■ **Brief**
Every entry needs to be repeated exactly, with nothing left out.

[Stored records]
########################################

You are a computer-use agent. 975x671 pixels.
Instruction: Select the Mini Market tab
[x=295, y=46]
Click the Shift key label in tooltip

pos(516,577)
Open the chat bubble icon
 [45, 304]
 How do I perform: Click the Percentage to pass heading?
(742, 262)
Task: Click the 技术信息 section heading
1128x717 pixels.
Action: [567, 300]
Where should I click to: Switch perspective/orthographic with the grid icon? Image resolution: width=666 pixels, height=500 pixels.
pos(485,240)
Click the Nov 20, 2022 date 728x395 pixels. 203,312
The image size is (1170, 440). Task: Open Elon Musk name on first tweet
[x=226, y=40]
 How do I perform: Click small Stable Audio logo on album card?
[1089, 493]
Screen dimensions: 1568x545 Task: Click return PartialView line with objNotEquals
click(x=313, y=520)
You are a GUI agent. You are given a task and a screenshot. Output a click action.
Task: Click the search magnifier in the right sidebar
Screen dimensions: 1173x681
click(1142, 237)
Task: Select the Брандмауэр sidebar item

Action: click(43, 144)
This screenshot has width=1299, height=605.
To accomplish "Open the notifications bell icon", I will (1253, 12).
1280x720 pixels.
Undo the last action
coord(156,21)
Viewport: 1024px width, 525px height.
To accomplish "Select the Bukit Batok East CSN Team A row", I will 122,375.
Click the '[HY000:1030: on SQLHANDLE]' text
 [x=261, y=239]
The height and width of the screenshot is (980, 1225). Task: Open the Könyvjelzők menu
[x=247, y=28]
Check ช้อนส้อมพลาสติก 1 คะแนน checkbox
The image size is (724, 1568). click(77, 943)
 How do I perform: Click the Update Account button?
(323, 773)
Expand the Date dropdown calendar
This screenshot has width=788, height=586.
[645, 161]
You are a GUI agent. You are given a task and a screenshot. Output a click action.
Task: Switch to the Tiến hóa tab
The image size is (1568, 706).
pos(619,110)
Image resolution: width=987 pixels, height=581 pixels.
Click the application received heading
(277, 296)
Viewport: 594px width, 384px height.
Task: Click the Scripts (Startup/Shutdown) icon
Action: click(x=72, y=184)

########################################

■ **Result below**
You are a computer-use agent. 975x671 pixels.
Instruction: Select the Mini Market tab
[x=295, y=46]
Click the Shift key label in tooltip

pos(516,577)
Open the chat bubble icon
 [45, 304]
 How do I perform: Click the Percentage to pass heading?
(742, 262)
Task: Click the 技术信息 section heading
1128x717 pixels.
Action: [567, 300]
Where should I click to: Switch perspective/orthographic with the grid icon? Image resolution: width=666 pixels, height=500 pixels.
pos(485,240)
Click the Nov 20, 2022 date 728x395 pixels. 203,312
The image size is (1170, 440). Task: Open Elon Musk name on first tweet
[x=226, y=40]
 How do I perform: Click small Stable Audio logo on album card?
[1089, 493]
Screen dimensions: 1568x545 Task: Click return PartialView line with objNotEquals
click(x=313, y=520)
You are a GUI agent. You are given a task and a screenshot. Output a click action.
Task: Click the search magnifier in the right sidebar
Screen dimensions: 1173x681
click(1142, 237)
Task: Select the Брандмауэр sidebar item

Action: click(43, 144)
This screenshot has width=1299, height=605.
To accomplish "Open the notifications bell icon", I will (1253, 12).
1280x720 pixels.
Undo the last action
coord(156,21)
Viewport: 1024px width, 525px height.
To accomplish "Select the Bukit Batok East CSN Team A row", I will 122,375.
Click the '[HY000:1030: on SQLHANDLE]' text
 [x=261, y=239]
The height and width of the screenshot is (980, 1225). Task: Open the Könyvjelzők menu
[x=247, y=28]
Check ช้อนส้อมพลาสติก 1 คะแนน checkbox
The image size is (724, 1568). click(77, 943)
 How do I perform: Click the Update Account button?
(323, 773)
Expand the Date dropdown calendar
This screenshot has width=788, height=586.
[645, 161]
You are a GUI agent. You are given a task and a screenshot. Output a click action.
Task: Switch to the Tiến hóa tab
The image size is (1568, 706).
pos(619,110)
Image resolution: width=987 pixels, height=581 pixels.
Click the application received heading
(277, 296)
Viewport: 594px width, 384px height.
Task: Click the Scripts (Startup/Shutdown) icon
Action: click(x=72, y=184)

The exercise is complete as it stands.